BEGIN

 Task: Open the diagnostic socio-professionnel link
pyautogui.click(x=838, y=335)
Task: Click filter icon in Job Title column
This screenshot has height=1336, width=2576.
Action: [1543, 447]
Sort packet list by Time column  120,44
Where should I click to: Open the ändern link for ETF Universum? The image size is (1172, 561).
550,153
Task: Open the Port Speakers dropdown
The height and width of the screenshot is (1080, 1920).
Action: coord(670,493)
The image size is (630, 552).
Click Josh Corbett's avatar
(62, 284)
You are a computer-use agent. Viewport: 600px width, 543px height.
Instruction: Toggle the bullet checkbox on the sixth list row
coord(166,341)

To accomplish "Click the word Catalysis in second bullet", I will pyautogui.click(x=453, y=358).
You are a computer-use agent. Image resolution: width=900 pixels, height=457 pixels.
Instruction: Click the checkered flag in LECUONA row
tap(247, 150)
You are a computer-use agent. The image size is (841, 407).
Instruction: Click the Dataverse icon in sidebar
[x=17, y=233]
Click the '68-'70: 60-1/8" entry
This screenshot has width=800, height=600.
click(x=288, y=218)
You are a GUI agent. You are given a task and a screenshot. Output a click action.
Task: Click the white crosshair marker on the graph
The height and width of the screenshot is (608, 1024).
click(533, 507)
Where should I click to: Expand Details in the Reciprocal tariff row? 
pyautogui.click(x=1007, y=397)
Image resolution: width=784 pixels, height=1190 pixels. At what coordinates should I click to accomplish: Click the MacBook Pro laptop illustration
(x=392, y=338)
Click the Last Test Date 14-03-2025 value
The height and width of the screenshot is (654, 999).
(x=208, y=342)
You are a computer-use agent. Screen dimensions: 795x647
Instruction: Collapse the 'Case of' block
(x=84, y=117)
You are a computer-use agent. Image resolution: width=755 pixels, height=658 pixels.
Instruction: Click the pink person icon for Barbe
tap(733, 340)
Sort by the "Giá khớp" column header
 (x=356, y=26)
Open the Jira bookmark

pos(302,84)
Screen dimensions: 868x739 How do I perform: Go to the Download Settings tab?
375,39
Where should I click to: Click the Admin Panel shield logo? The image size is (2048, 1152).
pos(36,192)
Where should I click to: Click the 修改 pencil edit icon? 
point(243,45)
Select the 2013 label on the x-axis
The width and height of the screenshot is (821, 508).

END

**Task statement**
Rewrite all the entries above, replacing every occurrence of "computer-use agent" with "desktop automation agent" and leaving everything else unchanged.

**Full answer**
 Task: Open the diagnostic socio-professionnel link
pyautogui.click(x=838, y=335)
Task: Click filter icon in Job Title column
This screenshot has height=1336, width=2576.
Action: [1543, 447]
Sort packet list by Time column  120,44
Where should I click to: Open the ändern link for ETF Universum? The image size is (1172, 561).
550,153
Task: Open the Port Speakers dropdown
The height and width of the screenshot is (1080, 1920).
Action: coord(670,493)
The image size is (630, 552).
Click Josh Corbett's avatar
(62, 284)
You are a desktop automation agent. Viewport: 600px width, 543px height.
Instruction: Toggle the bullet checkbox on the sixth list row
coord(166,341)

To accomplish "Click the word Catalysis in second bullet", I will pyautogui.click(x=453, y=358).
You are a desktop automation agent. Image resolution: width=900 pixels, height=457 pixels.
Instruction: Click the checkered flag in LECUONA row
tap(247, 150)
You are a desktop automation agent. The image size is (841, 407).
Instruction: Click the Dataverse icon in sidebar
[x=17, y=233]
Click the '68-'70: 60-1/8" entry
This screenshot has width=800, height=600.
click(x=288, y=218)
You are a GUI agent. You are given a task and a screenshot. Output a click action.
Task: Click the white crosshair marker on the graph
The height and width of the screenshot is (608, 1024).
click(533, 507)
Where should I click to: Expand Details in the Reciprocal tariff row? 
pyautogui.click(x=1007, y=397)
Image resolution: width=784 pixels, height=1190 pixels. At what coordinates should I click to accomplish: Click the MacBook Pro laptop illustration
(x=392, y=338)
Click the Last Test Date 14-03-2025 value
The height and width of the screenshot is (654, 999).
(x=208, y=342)
You are a desktop automation agent. Screen dimensions: 795x647
Instruction: Collapse the 'Case of' block
(x=84, y=117)
You are a desktop automation agent. Image resolution: width=755 pixels, height=658 pixels.
Instruction: Click the pink person icon for Barbe
tap(733, 340)
Sort by the "Giá khớp" column header
 (x=356, y=26)
Open the Jira bookmark

pos(302,84)
Screen dimensions: 868x739 How do I perform: Go to the Download Settings tab?
375,39
Where should I click to: Click the Admin Panel shield logo? The image size is (2048, 1152).
pos(36,192)
Where should I click to: Click the 修改 pencil edit icon? 
point(243,45)
Select the 2013 label on the x-axis
The width and height of the screenshot is (821, 508).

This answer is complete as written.